Why should the static route be added in the default gateway system? It's the most logical place to put it. When a computer is part of a network, it knows how to reach that network already. It's a part of the network and knows that if the traffic is sent out on the network interface that it is using to be connected to that network, it will reach the computers that are also already part of and connected to that network. It's all local so there's no need to get any gateway devices involved. But the VPN client subnet is not a part of this local network. So how does the computer know how to reach that VPN client subnet? The answer is the default gateway system. If the computer doesn't have a clue where this VPN client subnet is, it will just send it to the default gateway. That will then tell it where to send the traffic instead.

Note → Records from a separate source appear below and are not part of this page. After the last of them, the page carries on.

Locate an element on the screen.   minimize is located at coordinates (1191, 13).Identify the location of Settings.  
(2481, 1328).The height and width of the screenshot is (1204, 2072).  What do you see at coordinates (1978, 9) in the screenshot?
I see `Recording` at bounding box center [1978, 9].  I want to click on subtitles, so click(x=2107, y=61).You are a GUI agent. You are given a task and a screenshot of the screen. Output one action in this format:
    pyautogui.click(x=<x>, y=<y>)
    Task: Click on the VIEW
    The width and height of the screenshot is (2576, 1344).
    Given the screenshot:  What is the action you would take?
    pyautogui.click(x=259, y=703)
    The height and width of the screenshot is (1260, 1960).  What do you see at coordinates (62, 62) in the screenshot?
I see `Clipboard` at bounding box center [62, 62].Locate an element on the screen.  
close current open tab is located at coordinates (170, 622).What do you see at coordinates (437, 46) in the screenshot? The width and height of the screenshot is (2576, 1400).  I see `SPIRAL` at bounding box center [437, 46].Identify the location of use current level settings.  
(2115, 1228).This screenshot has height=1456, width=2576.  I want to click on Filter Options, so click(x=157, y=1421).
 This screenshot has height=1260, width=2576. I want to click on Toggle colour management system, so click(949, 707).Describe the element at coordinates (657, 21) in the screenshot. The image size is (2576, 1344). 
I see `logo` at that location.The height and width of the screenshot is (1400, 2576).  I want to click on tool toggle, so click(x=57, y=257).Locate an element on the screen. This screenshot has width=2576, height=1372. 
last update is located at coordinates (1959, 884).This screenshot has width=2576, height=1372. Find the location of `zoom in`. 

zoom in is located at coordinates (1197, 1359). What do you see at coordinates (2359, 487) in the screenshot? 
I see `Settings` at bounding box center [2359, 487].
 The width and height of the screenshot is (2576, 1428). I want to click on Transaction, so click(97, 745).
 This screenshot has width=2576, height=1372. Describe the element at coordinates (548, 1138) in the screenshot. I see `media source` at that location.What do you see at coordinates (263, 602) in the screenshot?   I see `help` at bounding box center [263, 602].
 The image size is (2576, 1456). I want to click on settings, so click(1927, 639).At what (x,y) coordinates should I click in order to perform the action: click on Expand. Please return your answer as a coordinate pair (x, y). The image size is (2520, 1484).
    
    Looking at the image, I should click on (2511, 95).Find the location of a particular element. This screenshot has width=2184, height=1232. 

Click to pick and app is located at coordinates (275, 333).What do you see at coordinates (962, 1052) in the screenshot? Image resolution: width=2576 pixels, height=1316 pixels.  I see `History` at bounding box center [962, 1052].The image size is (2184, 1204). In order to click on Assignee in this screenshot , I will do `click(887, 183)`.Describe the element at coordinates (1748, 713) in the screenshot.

Now TCPdump on the Access Server while pinging from my VPN client to the target system shows this echo request:
15:56:07.605601 In ethertype IPv4 (0x0800), length 76: 172.27.232.4 > 192.168.47.252: ICMP echo request, id 1, seq 38, length 40 15:56:07.605620 Out 00:0c:29:c7:60:e9 ethertype IPv4 (0x0800), length 76: 172.27.232.4 > 192.168.47.252: ICMP echo request, id 1, seq 38, length 40
And on the target system I see this come in:
15:56:11.397533 In 00:0c:29:c7:60:e9 ethertype IPv4 (0x0800), length 76: 172.27.232.4 > 192.168.47.252: ICMP echo request, id 1, seq 38, length 40
The target system now responds back with an echo reply:
15:56:11.397563 Out 00:0c:29:c9:6b:24 ethertype IPv4 (0x0800), length 76: 192.168.47.252 > 172.27.232.4: ICMP echo reply, id 1, seq 38, length 40
And back on the TCPdump on the Access Server I see the reply coming back and being relayed to the VPN client:
15:56:07.605958 In 34:31:c4:8e:b5:67 ethertype IPv4 (0x0800), length 76: 192.168.47.252 > 172.27.232.4: ICMP echo reply, id 1, seq 38, length 40 15:56:07.605966 Out ethertype IPv4 (0x0800), length 76: 192.168.47.252 > 172.27.232.4: ICMP echo reply, id 1, seq 38, length 40
These results show that echo requests are making it all the way from the OpenVPN client, through the OpenVPN Access Server, onto the network and to the target system, and an echo reply is making it all the way back from the target system, back through the OpenVPN Access Server, and back to the OpenVPN client. This means the connectivity in two directions is absolutely working perfectly now.
The above example shows a routed setup where packets make it all the way from an OpenVPN client to a target system, and the expected results in TCPdump. If you get results that are different, let us know what your situation looks like, and what results you have been getting, and we'll try to figure out where the most likely point of breakage is. You can use the information above to also logically try to determine this yourself, of course.